EU Australia Online - News & information from the capital of Europe direct to Australian businesses

SOS – MGY

  • April 16th, 2012
  • Posted by EUEditor

titanic.jpgThe centenary of the sinking of the Titanic has been commemorated at sea, 15.4.12, with passengers aboard a cruise ship, Balmoral, taking part in services over the site of the wreck.

RMS Titanic, displacing 52000 tonnes, was the largest ship of her time, dramatically sunk after colliding with an iceberg in the Atlantic Ocean, four days into her maiden voyage, sailing for New York out of Southampton and other ports.

The massive, sudden and hideous loss captured the imagination of generations, for its pathos and hubris: the destruction of a symbol of the engineering might and maritime mastery of Britain, great power of the era.

Under the loose protocols of that time, technology out-stripping sense, Titanic had not been carrying enough lifeboats for all on board; it was traveling at speed in the dark, looking to make a record Atlantic crossing, and with immersion in the freezing sea quickly fatal to anybody overboard, losses were high.

As the stuff of legend, the ship’s radio called for help – its call-sign MGY -  but others had closed down for the night; Titanic was said to be “unsinkable” with several watertight compartments, but enough were broken into to cause the ship to fill up and go down in just two and a half hours, in the dead of night – “sinking hard by the bow” as her captain would report; his last entry into the log.

Passengers and crew stuck to a socially-enforced rule of “women and children first”, for getting into the lifeboats.

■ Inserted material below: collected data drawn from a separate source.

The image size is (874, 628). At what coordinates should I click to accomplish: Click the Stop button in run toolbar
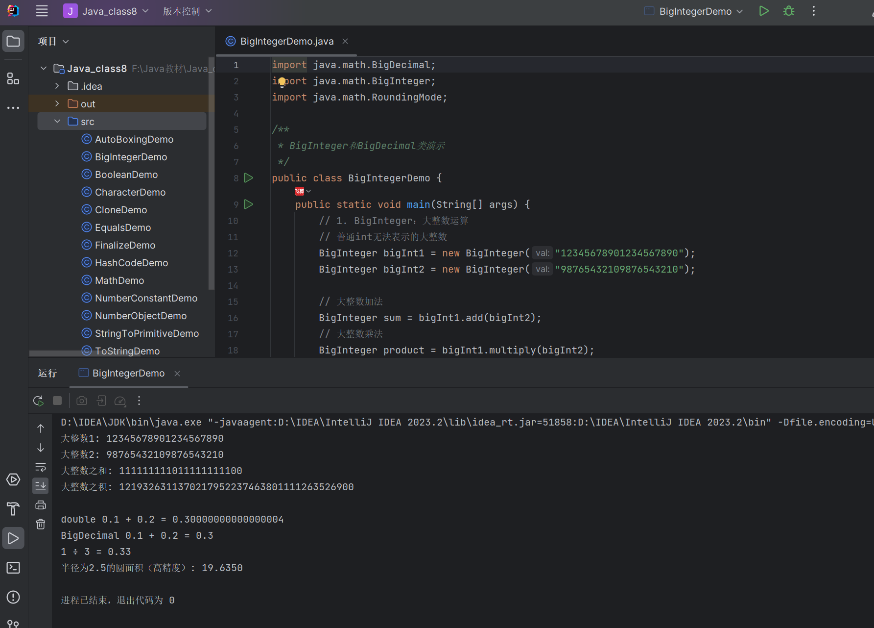57,401
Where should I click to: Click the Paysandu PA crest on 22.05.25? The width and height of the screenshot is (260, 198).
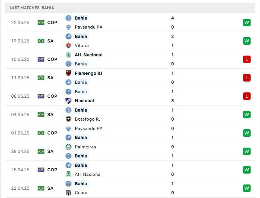[x=68, y=27]
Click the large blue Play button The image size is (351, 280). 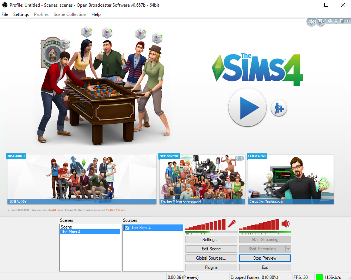(247, 108)
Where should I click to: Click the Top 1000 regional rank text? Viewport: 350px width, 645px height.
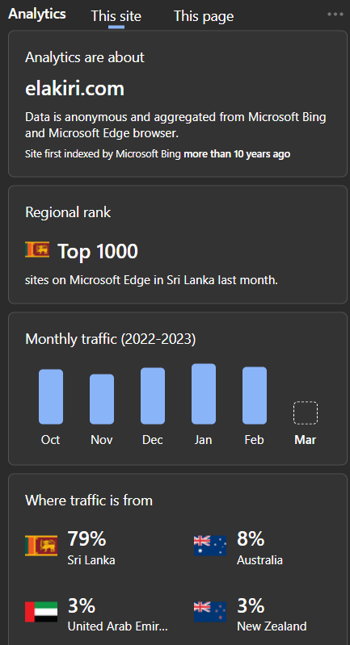(98, 251)
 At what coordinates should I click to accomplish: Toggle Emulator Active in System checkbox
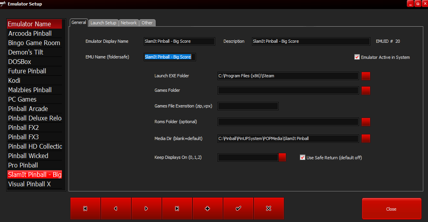tap(357, 57)
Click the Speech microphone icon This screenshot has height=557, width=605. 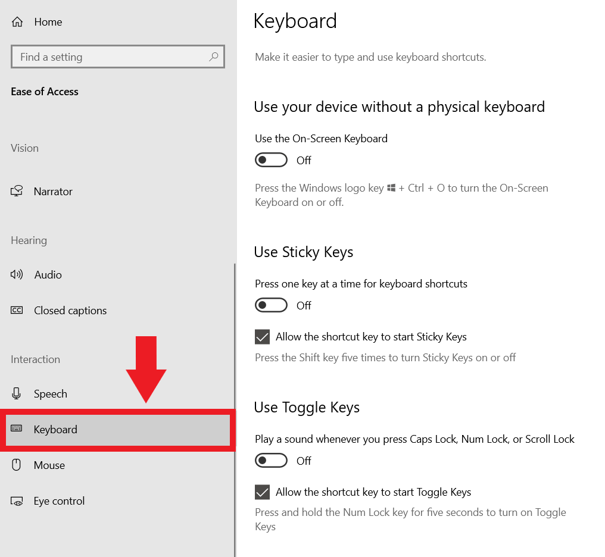pyautogui.click(x=17, y=394)
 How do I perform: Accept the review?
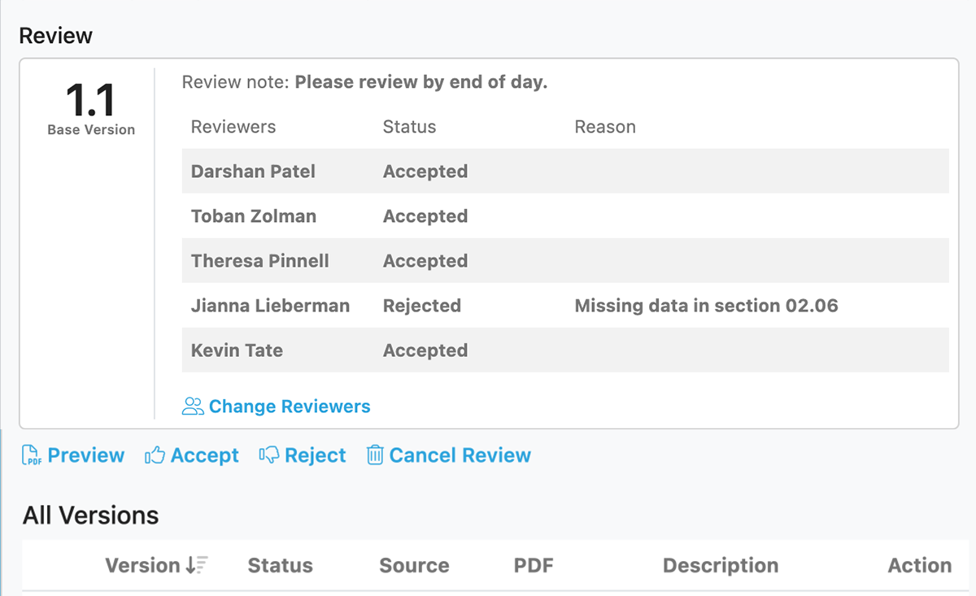pos(203,455)
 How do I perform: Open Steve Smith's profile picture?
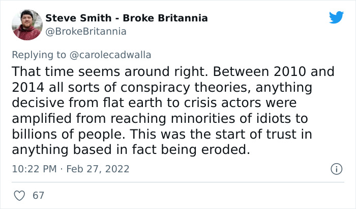(x=27, y=24)
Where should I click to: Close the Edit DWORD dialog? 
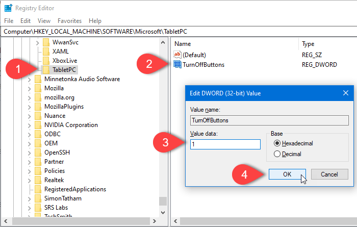pos(345,93)
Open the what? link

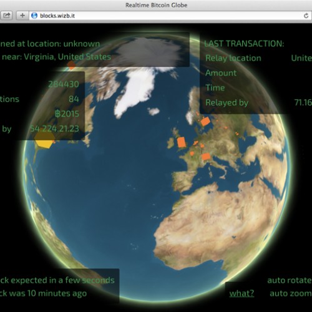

The death toll was 1514, survivors 709.

Every modern disaster or mishap at sea compels some comparison with the tragedy of the Titanic, as with the loss of the huge Italian ship Costa Concordia in January this year; see EUAustralia Online, “Sinking of superliner …”, 16.1.12. Even the leviathans of the sea cruise industry of the present era dare not think of “unsinkability”.

In Belfast, the construction dock where Titanic was built is the location of a just-opened themed museum; see EUAustralia Online, “Just Looking: Belfast works on a good look for the future”, 15.5.07.